======== Text provided ========

MR. SHOCKEY: The representation contained in the mortgage, you know, that is a document prepared from, if you will, prepared from the same, the sale document. They have the same appendix with the property description. So I am not sure we can characterize that as an agreement. It is a document, you know, of course, prepared by the attorney who was representing the bank.

QUESTION: A mortgage is an agreement, certainly, but you would say that that portion of the mortgage consisting of the representation that there are so many acres in the land, that is not an agreement in and of itself?

MR. SHOCKEY: That is what I believe. Yes, sir.

QUESTION: Ordinarily a representation of a warranty or whatever you want to call it in a mortgage like that runs from the mortgagor to the mortgagee. It would run, someone said earlier, from your client to the bank, and not vice versa.

MR. SHOCKEY: Right, and of course, where did my client get the information? He got it from the bank.

QUESTION: Well, what has happened to your lawsuit against the bank president and the bank?

MR. SHOCKEY: The bank president, for your information, went into bankruptcy. In the bankruptcy proceeding, his discharge has been stayed pending the final outcome of the case.

QUESTION: And that is still pending.

MR. SHOCKEY: That is still pending.

QUESTION: Presumably your client could get some kind of adjustment on recovery in that lawsuit.

MR. SHOCKEY: Assuming the gentleman is solvent. Of course, as I indicated, he has gone into bankruptcy. His discharge has been stayed pending the final resolution of this case, be it in this Court or filed under remand.

QUESTION: Mr. Shockey, tell me if I am mistaken about what you are saying. In the ordinary contract, any representation of a material fact is automatically a condition on the performance of the other party. If that representation isn't complied with, the other party doesn't have to perform. Now, you can -- if you make a representation and don't express the condition, the condition is implied anyway. It simply is implied in fact. Now, suppose the condition in this case had been expressed, and instead of just saying, the banks just saying the land contains so many acres, the bank says, I agree that if the land does not contain so many acres, you will have no obligation under this contract.

========

Complete the following:
- A) Decide whether each statement agrees with the transcript. Answer yes or no for each, and quote the words that decide it.
(i) The bank president went into bankruptcy.
(ii) The attorney who prepared the mortgage was representing Mr. Shockey's client.
(iii) The bank president's discharge has been granted.
- B) Quote the first sentence of every reply Mr. Shockey gives in the transcript, in order.
- C) Rewrite the transcript starting with "QUESTION: Well, what" and going on through "And that is still pending.", putting "bank officer" wherever "bank president" appears.

======== Data shown ========

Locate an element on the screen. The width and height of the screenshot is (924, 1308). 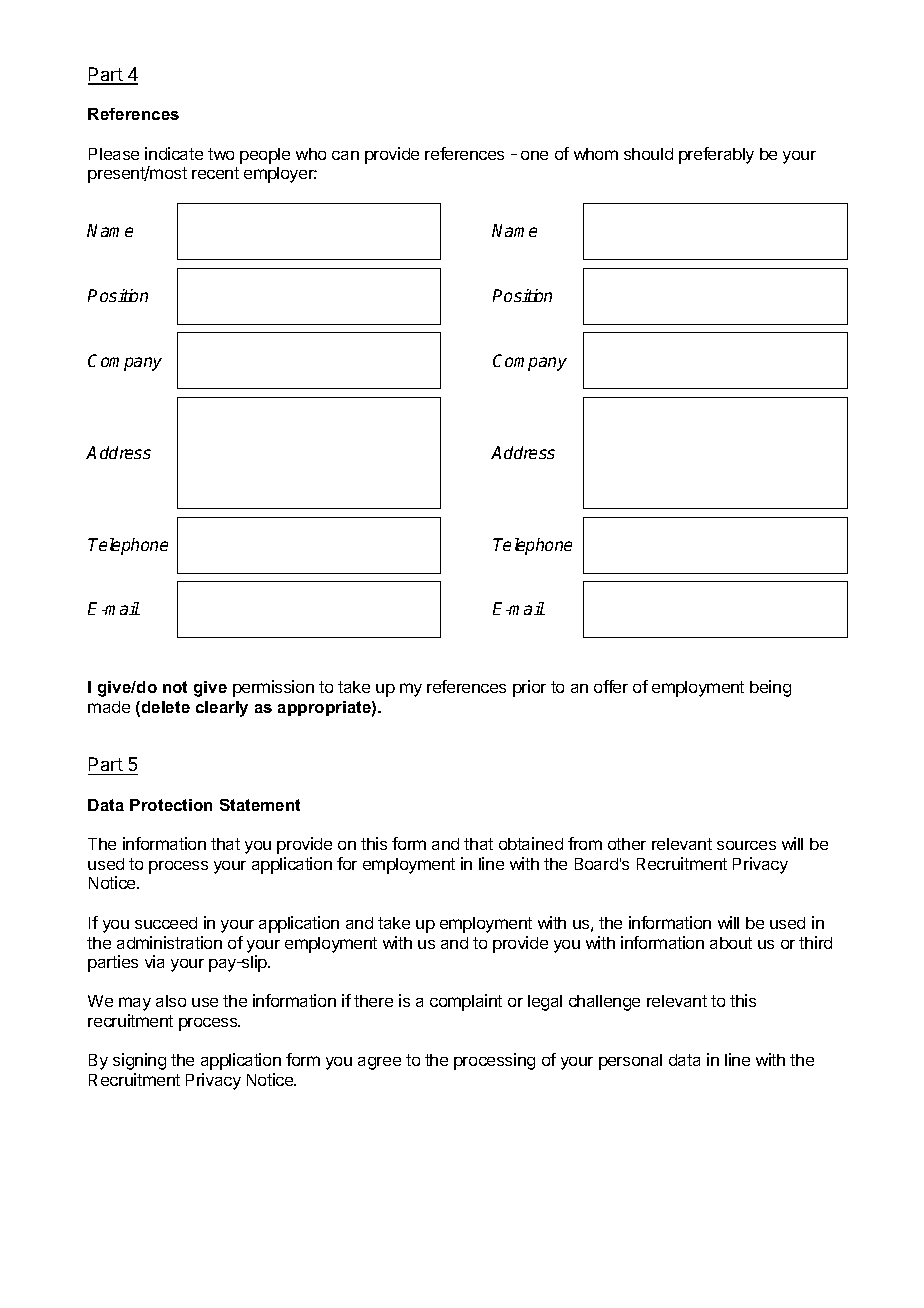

========
======== Data shown ========

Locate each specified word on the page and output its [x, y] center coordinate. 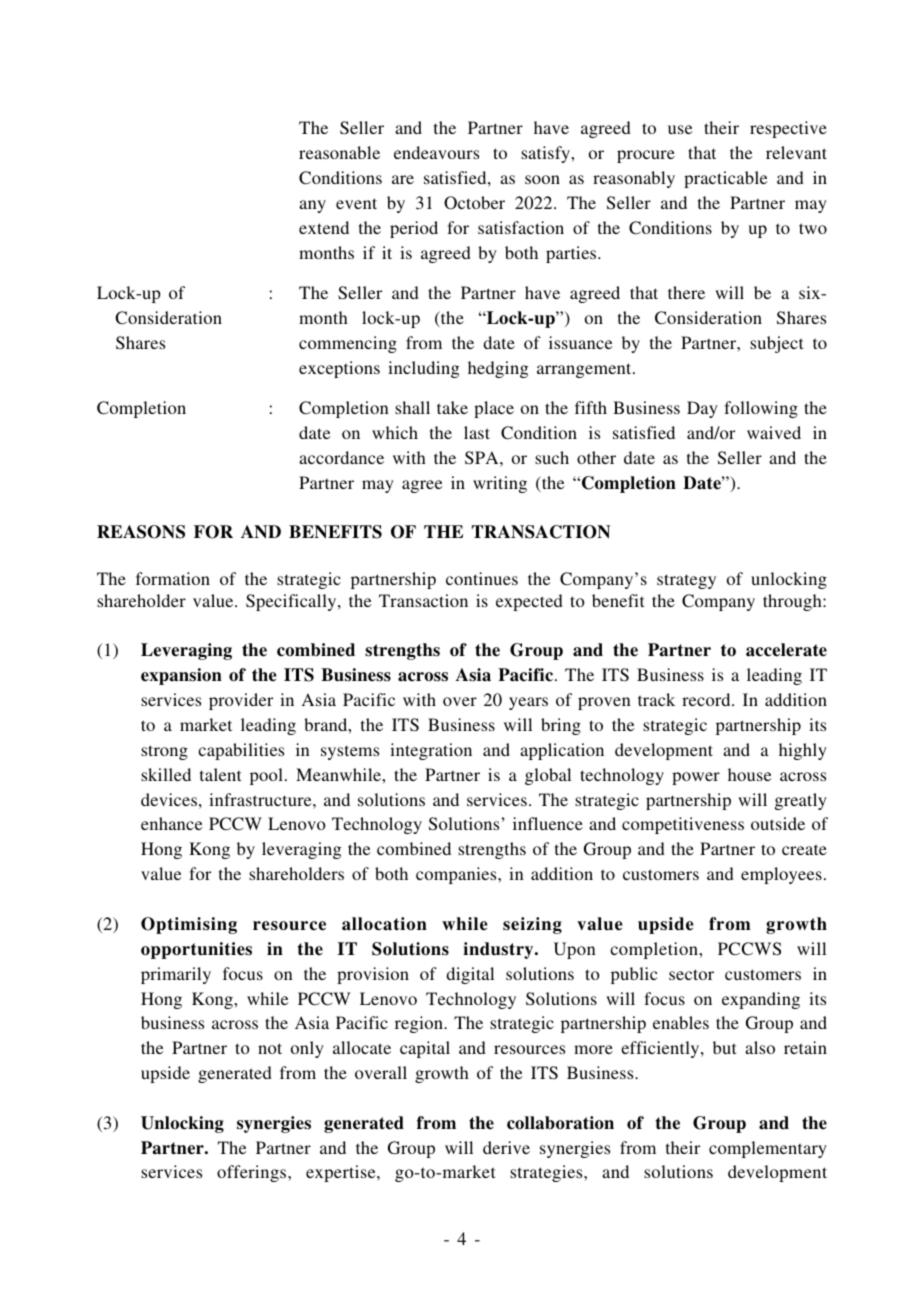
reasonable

========

Results of the tasks:
- A)
(i) Yes: "The bank president, for your information, went into bankruptcy."
(ii) No: "prepared by the attorney who was representing the bank."
(iii) No: "his discharge has been stayed pending the final outcome of the case."

- B)
1. "The representation contained in the mortgage, you know, that is a document prepared from, if you will, prepared from the same, the sale document."
2. "That is what I believe."
3. "Right, and of course, where did my client get the information?"
4. "The bank president, for your information, went into bankruptcy."
5. "That is still pending."
6. "Assuming the gentleman is solvent."

- C)
QUESTION: Well, what has happened to your lawsuit against the bank officer and the bank?

MR. SHOCKEY: The bank officer, for your information, went into bankruptcy. In the bankruptcy proceeding, his discharge has been stayed pending the final outcome of the case.

QUESTION: And that is still pending.